# Activity:
Print out the data below. Do not alter a single line.

# Records:
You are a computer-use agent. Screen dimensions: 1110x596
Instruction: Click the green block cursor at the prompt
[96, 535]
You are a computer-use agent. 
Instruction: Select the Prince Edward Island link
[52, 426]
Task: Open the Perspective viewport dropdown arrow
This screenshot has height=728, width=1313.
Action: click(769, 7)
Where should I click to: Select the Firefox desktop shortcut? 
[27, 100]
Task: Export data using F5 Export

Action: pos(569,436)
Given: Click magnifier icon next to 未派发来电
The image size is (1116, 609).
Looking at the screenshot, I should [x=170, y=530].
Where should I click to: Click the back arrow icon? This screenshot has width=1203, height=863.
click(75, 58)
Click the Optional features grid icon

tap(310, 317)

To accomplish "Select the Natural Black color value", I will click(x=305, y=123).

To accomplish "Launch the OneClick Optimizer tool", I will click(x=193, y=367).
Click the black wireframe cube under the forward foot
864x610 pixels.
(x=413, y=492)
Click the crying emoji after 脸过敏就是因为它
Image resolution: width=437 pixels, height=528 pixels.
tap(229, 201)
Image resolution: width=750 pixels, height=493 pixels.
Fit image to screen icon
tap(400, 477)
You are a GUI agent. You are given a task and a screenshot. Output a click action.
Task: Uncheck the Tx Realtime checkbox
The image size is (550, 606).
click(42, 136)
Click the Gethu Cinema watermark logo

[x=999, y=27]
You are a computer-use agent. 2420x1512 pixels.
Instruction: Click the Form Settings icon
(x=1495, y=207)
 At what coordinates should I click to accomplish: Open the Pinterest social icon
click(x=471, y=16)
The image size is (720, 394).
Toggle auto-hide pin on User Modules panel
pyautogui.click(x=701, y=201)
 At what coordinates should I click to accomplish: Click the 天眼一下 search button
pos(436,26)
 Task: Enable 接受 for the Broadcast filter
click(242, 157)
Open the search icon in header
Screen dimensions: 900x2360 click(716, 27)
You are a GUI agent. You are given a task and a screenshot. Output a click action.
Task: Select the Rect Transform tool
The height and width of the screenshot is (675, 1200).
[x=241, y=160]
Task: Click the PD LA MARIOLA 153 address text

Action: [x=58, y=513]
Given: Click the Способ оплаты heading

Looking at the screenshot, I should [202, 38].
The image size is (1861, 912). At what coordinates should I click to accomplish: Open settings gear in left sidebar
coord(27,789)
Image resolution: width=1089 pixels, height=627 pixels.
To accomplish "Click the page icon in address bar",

# Result of this exercise:
You are a computer-use agent. Screen dimensions: 1110x596
Instruction: Click the green block cursor at the prompt
[96, 535]
You are a computer-use agent. 
Instruction: Select the Prince Edward Island link
[52, 426]
Task: Open the Perspective viewport dropdown arrow
This screenshot has height=728, width=1313.
Action: click(769, 7)
Where should I click to: Select the Firefox desktop shortcut? 
[27, 100]
Task: Export data using F5 Export

Action: pos(569,436)
Given: Click magnifier icon next to 未派发来电
The image size is (1116, 609).
Looking at the screenshot, I should [x=170, y=530].
Where should I click to: Click the back arrow icon? This screenshot has width=1203, height=863.
click(75, 58)
Click the Optional features grid icon

tap(310, 317)

To accomplish "Select the Natural Black color value", I will click(x=305, y=123).

To accomplish "Launch the OneClick Optimizer tool", I will click(x=193, y=367).
Click the black wireframe cube under the forward foot
864x610 pixels.
(x=413, y=492)
Click the crying emoji after 脸过敏就是因为它
Image resolution: width=437 pixels, height=528 pixels.
tap(229, 201)
Image resolution: width=750 pixels, height=493 pixels.
Fit image to screen icon
tap(400, 477)
You are a GUI agent. You are given a task and a screenshot. Output a click action.
Task: Uncheck the Tx Realtime checkbox
The image size is (550, 606).
click(42, 136)
Click the Gethu Cinema watermark logo

[x=999, y=27]
You are a computer-use agent. 2420x1512 pixels.
Instruction: Click the Form Settings icon
(x=1495, y=207)
 At what coordinates should I click to accomplish: Open the Pinterest social icon
click(x=471, y=16)
The image size is (720, 394).
Toggle auto-hide pin on User Modules panel
pyautogui.click(x=701, y=201)
 At what coordinates should I click to accomplish: Click the 天眼一下 search button
pos(436,26)
 Task: Enable 接受 for the Broadcast filter
click(242, 157)
Open the search icon in header
Screen dimensions: 900x2360 click(716, 27)
You are a GUI agent. You are given a task and a screenshot. Output a click action.
Task: Select the Rect Transform tool
The height and width of the screenshot is (675, 1200).
[x=241, y=160]
Task: Click the PD LA MARIOLA 153 address text

Action: [x=58, y=513]
Given: Click the Способ оплаты heading

Looking at the screenshot, I should [202, 38].
The image size is (1861, 912). At what coordinates should I click to accomplish: Open settings gear in left sidebar
coord(27,789)
Image resolution: width=1089 pixels, height=627 pixels.
To accomplish "Click the page icon in address bar",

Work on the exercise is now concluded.